Aleksandr Aleksandrovich Shakhovskoi

  • Born: April 24, 1777
  • Birthplace: Bezzaboty, Smolensk, Russia
  • Died: January 22, 1846

Biography

Aleksandr Aleksandrovich Shakhovskoi was born in 1777 in Bezzaboty, Smolensk, Russia, into an old aristocratic family, and from an early age he developed a strong interest in the stage. Although he was a military officer, as was common for young men from good families in that era, he left the service in 1802 in order to assume the directorship of the imperial theater. During the brief peace that preceded Napoleon I’s invasion of Russia, Shakhovskoi went to Paris to recruit actors for a French theatrical troupe in St. Petersburg. This trip also gave him the opportunity to familiarize himself with the French theatrical scene, since Russian theatrical practice was still in the process of imitating and assimilating Western models, rather than truly developing a tradition of its own.

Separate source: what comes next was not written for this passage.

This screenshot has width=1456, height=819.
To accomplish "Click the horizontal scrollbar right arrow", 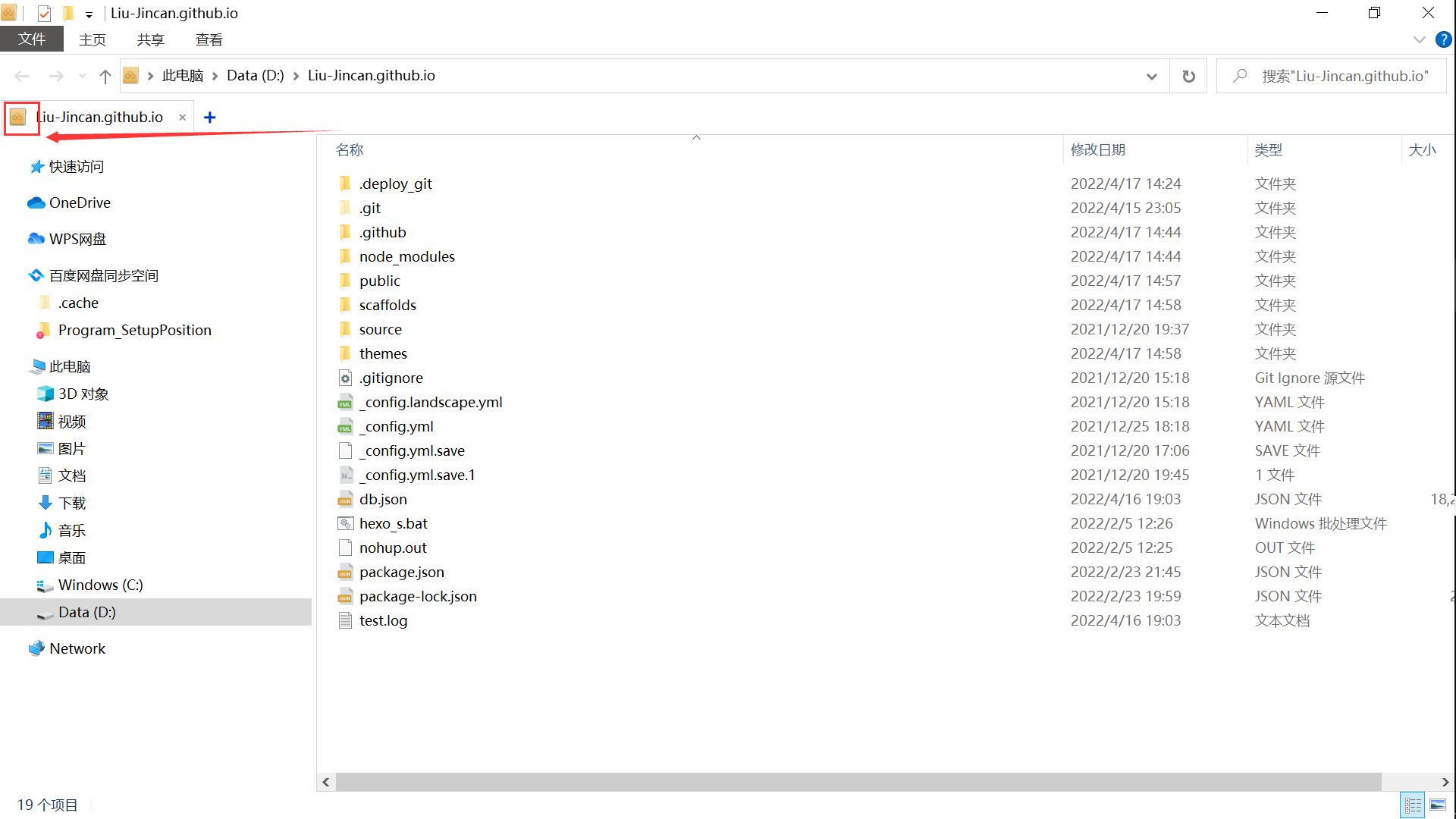I will pyautogui.click(x=1445, y=782).
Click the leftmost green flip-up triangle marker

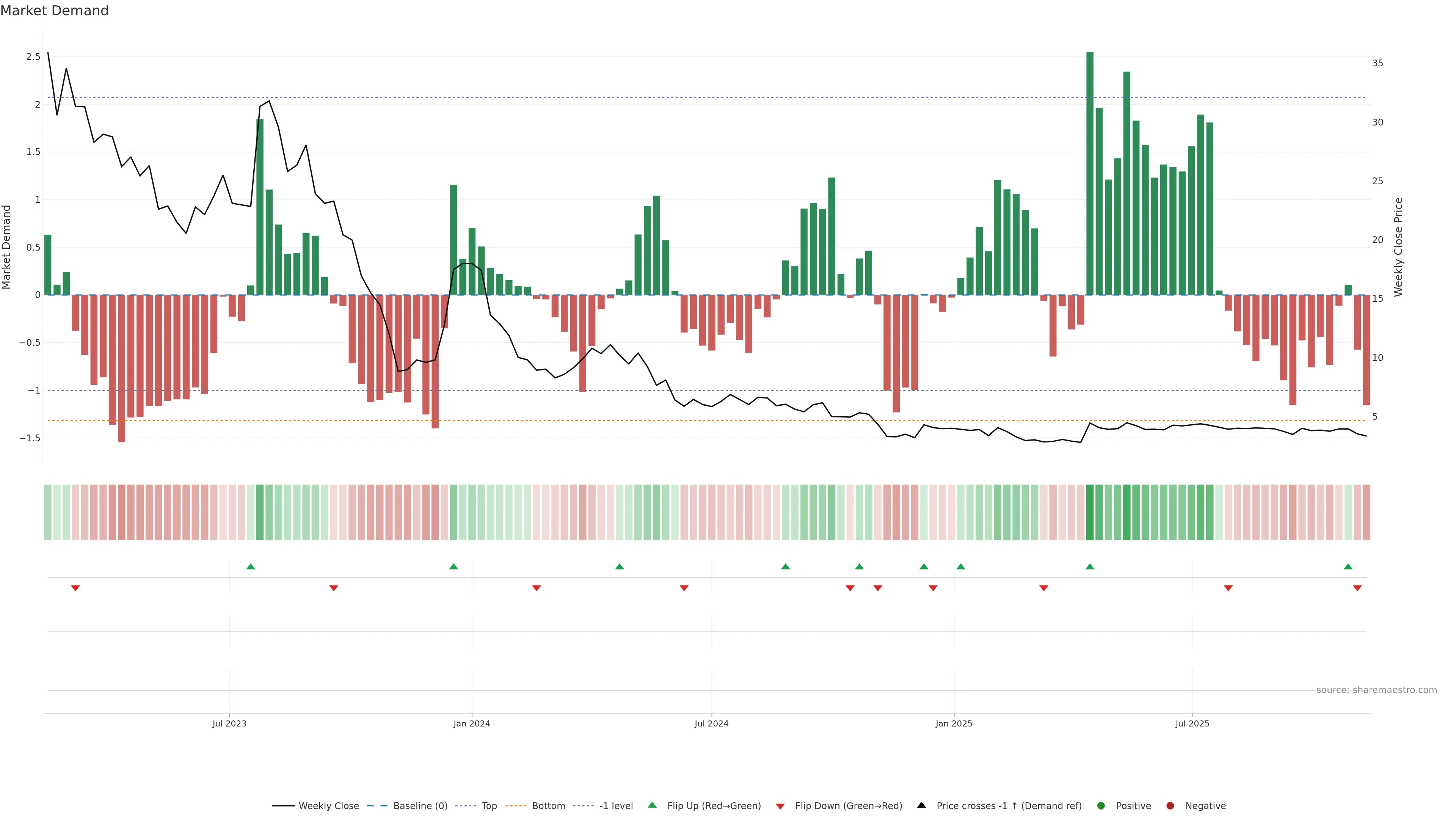[x=251, y=566]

When he returned home, Shakhovskoi began producing a large number of comedic pieces. These plays were written and staged at a time when it was popular for serfs to perform in plays that were presented to aristocrats visiting each others’ estates. Similarly, Shakhovskoi intended his comic productions to be performed by troupes of trained serfs. In 1815, he produced his sharply satirical play, Urok koketkam: Ili, Lipetskie vody, which poked fun at unpatriotic Russian aristocrats and was suspected of being critical of a noted poet of the period. Although Shakhovskoi was critical of the earliest works of Sentimentalism and Romanticism, he also wrote a number of fantasy plays dealing with magical events which were based upon the works of Alexander Pushkin. Shakhovskoi was a political conservative, but the radical Decembrist Revolution in 1825 meant the end of his career as a theatrical administrator. However, he continued to write plays until his death in 1846.